Illegal migration on the rise in Gulf of Aden region

Illegal migration on the rise in Gulf of Aden region

Illegal migration on the rise in Gulf of Aden region

The Gulf of Aden is experiencing an unprecedented rise in seaborne migration, with only the Mediterranean Sea recording higher numbers of illegal migrants, according to the UN High Commission for Refugees (UNHRC).

The dramatic increase in the number of East Africans making the hazardous crossing near the Bab el Mandeb Straight is largely down to traffickers, said the commission.

The UNHRC recorded 82,680 crossings between January and November last year, with the majority of migrants being from Ethiopia, Somalia and Eritrea. The migrants generally aim to reach Yemen before travelling overland to Saudi Arabia and other Gulf states.

Former Royal Navy officer Glen Forbes revealed that the search-and-rescue capacity in the region was “extremely limited. He explained that reports of incidents in the Sea of Oman were common, but that there was no official source to provide accurate details on the number of migrants at sea.

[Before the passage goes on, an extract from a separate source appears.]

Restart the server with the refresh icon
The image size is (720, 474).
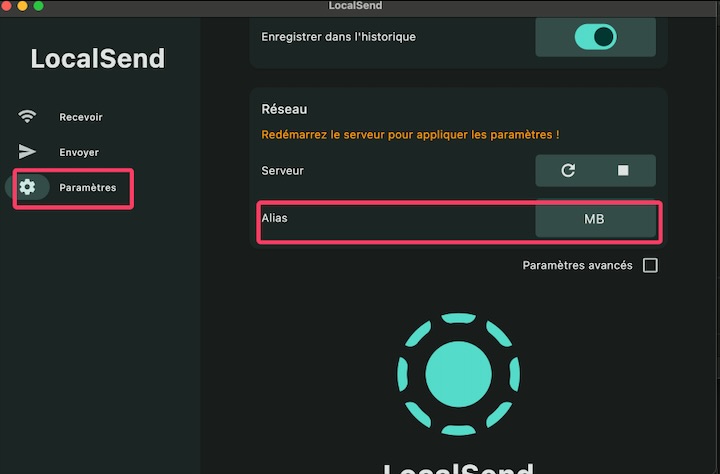[x=568, y=171]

He went on to reveal that he did not know whether naval authorities monitored the number of vessels that were thought to be carrying illegal migrants in the region, adding that there was also a fear approaching ships being operated by suspected human traffickers for various reasons.

At least 242 people perished in the Gulf of Aden and Red Sea in 2014, according to UNHRC figures, although this number may not take into account the estimated 70 Ethiopians who drowned when their boat sank near the coast of Yemen on 6 December.